* [Page excerpt]
○ ○ ○ ○

In defense of the teams that passed on John Smoltz until the Tigers took him 574th overall, the 1985 class was one of the best in MLB history. The likes of Barry Bonds, Randy Johnson, and Barry Larkin were all selected.

But those players were on the radar of most teams while Smoltz fell to the 22nd round. He’s actually from the Detroit suburbs, so it would have been foolish for the Tigers to miss him.

Of course, they traded him to the Braves for Doyle Alexander two years later. Smoltz would become a huge part of Atlanta’s rotation during their dominance during the 1990s and would later become a top-notch closer. With eight all-star appearances and a Cy Young on his resume, Smoltz was a first-ballot Hall of Famer in 2015.

5. Mike Trout

Just because he was the 25th overall pick in 2009 doesn’t mean that there wasn’t a ton of value in the Angels drafting Mike Trout. He’s going to end up being arguably the best player of his generation, so of course, Trout qualifies as one of the best MLB draft picks ever.

In this day and age, it should impossible to miss a big fish like Trout (pun intended). Of course, the Angels were smart enough to grab him even though he went to high school in New Jersey on the other side of the country. Despite being a first-round pick, Trout has far exceeded expectations for the 25th overall pick.

4. Jim Thome

Jim Thome had been playing both baseball and basketball at a community college when Cleveland drafted him in the 13th round of the 1989 Draft, using the 333rd overall pick on him. The club didn’t think much of him, but while he was in the minors, Thome met Charlie Manuel, who saw something in Thome and became a mentor to him.

Less than two years later, Thome made his big league debut and a Hall of Fame career was born. During his career, Thome blasted over 600 home runs and was a five-time all-star, making him a rather valuable player for someone taken in the 13th round.

3. Nolan Ryan

Not only is Nolan Ryan one of the greatest pitchers ever but he’s also one of the best MLB Draft picks ever.

He was selected in the 10th round of the inaugural MLB Draft in 1965. The youthful Mets grabbed him with the 295th overall pick with Ryan reaching the big leagues quickly enough to contribute to the Miracle Mets winning the 1969 World Series, earning a save in Game 3.

It would take a little longer for Ryan to develop into an elite pitcher, which is perhaps why teams didn’t gravitate to him when he was drafted. But as most fans know, Ryan owns the all-time record for strikeouts and no-hitters. Somehow, he was an all-star just eight times despite leading his league in strikeouts 11 times. In any event, he was a steal in the draft and arguably the best pitcher of all time.

2. Albert Pujols

There was almost no interest in Albert Pujols heading into the 1999 MLB Draft. The Cardinals eventually took a chance on him in the 13th round, using the 402nd overall pick to get him. However, a scout from the Rays named Fernando Arango had taken a keen liking to Pujols.

○ ○ ○ ○

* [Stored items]
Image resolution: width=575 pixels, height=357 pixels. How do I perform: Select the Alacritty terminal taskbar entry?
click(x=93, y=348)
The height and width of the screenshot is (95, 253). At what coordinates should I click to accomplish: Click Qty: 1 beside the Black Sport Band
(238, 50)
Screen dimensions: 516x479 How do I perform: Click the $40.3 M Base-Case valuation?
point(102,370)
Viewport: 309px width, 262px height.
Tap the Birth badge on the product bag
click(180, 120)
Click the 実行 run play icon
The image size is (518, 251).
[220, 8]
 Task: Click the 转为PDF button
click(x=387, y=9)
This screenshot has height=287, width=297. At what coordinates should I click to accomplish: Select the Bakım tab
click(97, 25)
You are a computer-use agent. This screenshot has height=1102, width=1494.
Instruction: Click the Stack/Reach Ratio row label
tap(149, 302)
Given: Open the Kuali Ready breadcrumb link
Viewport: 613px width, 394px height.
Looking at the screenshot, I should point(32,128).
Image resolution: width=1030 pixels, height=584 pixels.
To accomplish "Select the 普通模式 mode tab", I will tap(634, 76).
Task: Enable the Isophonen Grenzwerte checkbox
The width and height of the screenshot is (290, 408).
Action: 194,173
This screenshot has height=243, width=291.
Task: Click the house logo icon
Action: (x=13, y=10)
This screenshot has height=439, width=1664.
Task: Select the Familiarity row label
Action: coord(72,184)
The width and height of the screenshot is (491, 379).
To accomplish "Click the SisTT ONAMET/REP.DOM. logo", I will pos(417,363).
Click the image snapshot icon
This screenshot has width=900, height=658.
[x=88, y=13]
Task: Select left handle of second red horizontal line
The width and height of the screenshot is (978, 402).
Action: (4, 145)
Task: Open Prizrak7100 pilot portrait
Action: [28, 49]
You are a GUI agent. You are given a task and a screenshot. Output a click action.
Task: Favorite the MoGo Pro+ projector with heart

○ ○ ○ ○

* [Questions to answer]
#1 Answer the following questions about the MLB draft excerpt.
(a) To which team did the Tigers trade John Smoltz, and for which player?
(b) Which overall pick did Cleveland use on Jim Thome?
(c) For which team did the scout Fernando Arango work?
#2 Reproduce the part of the MLB draft excerpt that begins at the words "It would take" and ends after the words "of all time.".

* [Answers for each item]
#1
(a) The Braves, for Doyle Alexander.
(b) The 333rd overall pick.
(c) The Rays.

#2
It would take a little longer for Ryan to develop into an elite pitcher, which is perhaps why teams didn’t gravitate to him when he was drafted. But as most fans know, Ryan owns the all-time record for strikeouts and no-hitters. Somehow, he was an all-star just eight times despite leading his league in strikeouts 11 times. In any event, he was a steal in the draft and arguably the best pitcher of all time.